0

I have a large csv file, and I am trying to find the median and the mean values of certain values in a column. One of my columns is titled 'Race' and another is called 'debt_to_income_ratio'. Within the Race column, the four options are 'White', 'Black', 'Hispanic', and 'Other'. The 'debt_to_income_ratio' column has a number in it indicating the debt to income ratio of whatever the race is in the 'Race' column. I am trying to get a median and mean debt to income ratio for each race (white, black, hispanic, and other).

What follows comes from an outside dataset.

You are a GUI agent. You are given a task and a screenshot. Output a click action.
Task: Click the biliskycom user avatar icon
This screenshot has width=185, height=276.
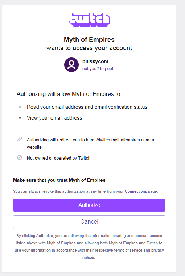coord(71,65)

The code I am currently using is:

df['race average'] = df.groupby('Race')['debt_to_income_ratio'].transform('mean') %>%
df['race median'] = df.groupby('Race')['debt_to_income_ratio'].transform('median')

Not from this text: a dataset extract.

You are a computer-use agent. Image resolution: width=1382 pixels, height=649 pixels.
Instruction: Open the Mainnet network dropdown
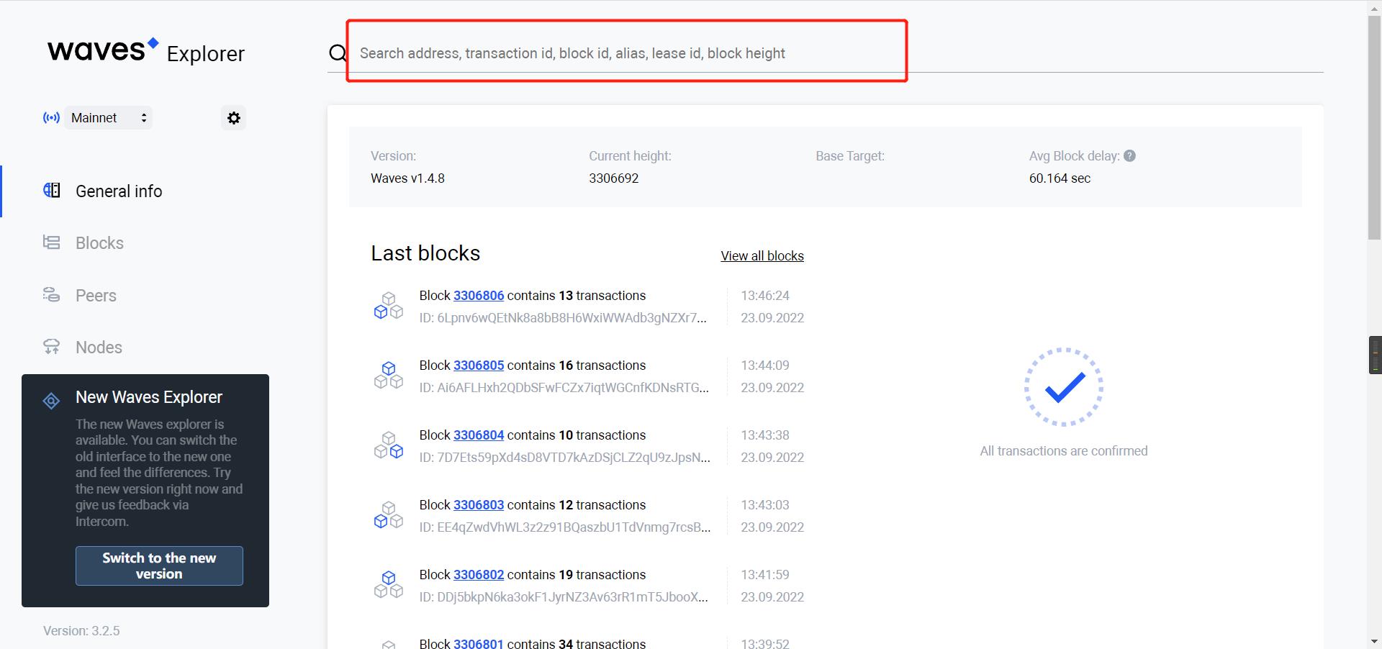tap(109, 118)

I'm not really sure what I should be doing, so thanks in advance for any help!

Lauren
  • 55
  • 3
  • 3
    This is python or R ? Seems like a chimera... Can you clarify which programming language is this intended for and also can you share df by doing dput(head(df)) and pasting the output? – StupidWolf Jun 28 '20 at 17:59
  • If this is a question about computing summary statistics by group of one variable, then it is a frequent duplicate. See [1](https://stackoverflow.com/questions/9847054/how-to-get-summary-statistics-by-group), [2](https://stackoverflow.com/questions/6053620/calculate-group-mean-or-other-summary-stats-and-assign-to-original-data). – Rui Barradas Jun 28 '20 at 18:03
  • This is intended for R. – Lauren Jun 28 '20 at 18:10
  • I use the code that the code suggested in 2, which was: group_by(Race) %>% mutate(Race.mean.values = mean(debt_to_income_ratio)) . A new column was created, but it all of the values were NA. – Lauren Jun 28 '20 at 18:17
  • We don't have your data, and your only code is both in python (not R) and not completely correct python code (`%>%`?). Please spend a moment to improve this question to be a minimal reprex, where we have some representative data to play with. (Unambiguous data is best served with `dput(head(x))` or `data.frame(...)`, depending on several factors.) From there, if you have preferences for R "ecosystems" like base, `dplyr`, or `data.table`, please be explicit, otherwise answers might encourage packages with which you are not familiar. – r2evans Jun 28 '20 at 18:39

2 Answers2

1

We can use dplyr to do this

library(dplyr)
df %>%
    group_by(Race) %>%
    mutate(Mean = mean(debt_to_income_ratio, na.rm = TRUE),
           Median = median(debt_to_income_ratio, na.rm = TRUE))
   
akrun
  • 874,273
  • 37
  • 540
  • 662
  • I tried this, and it came up with a column titled mean, but all of the values are NA. Do you have any ideas what would be causing this? – Lauren Jun 28 '20 at 19:37
  • @Lauren if there is any NA element, it returns NA, so you have use `na.rm = TRUE` by default, it is `na.rm = FALSE` in `mean` or `median` – akrun Jun 28 '20 at 19:38
0

An option based on the base R aggregate function. Is this what you mean?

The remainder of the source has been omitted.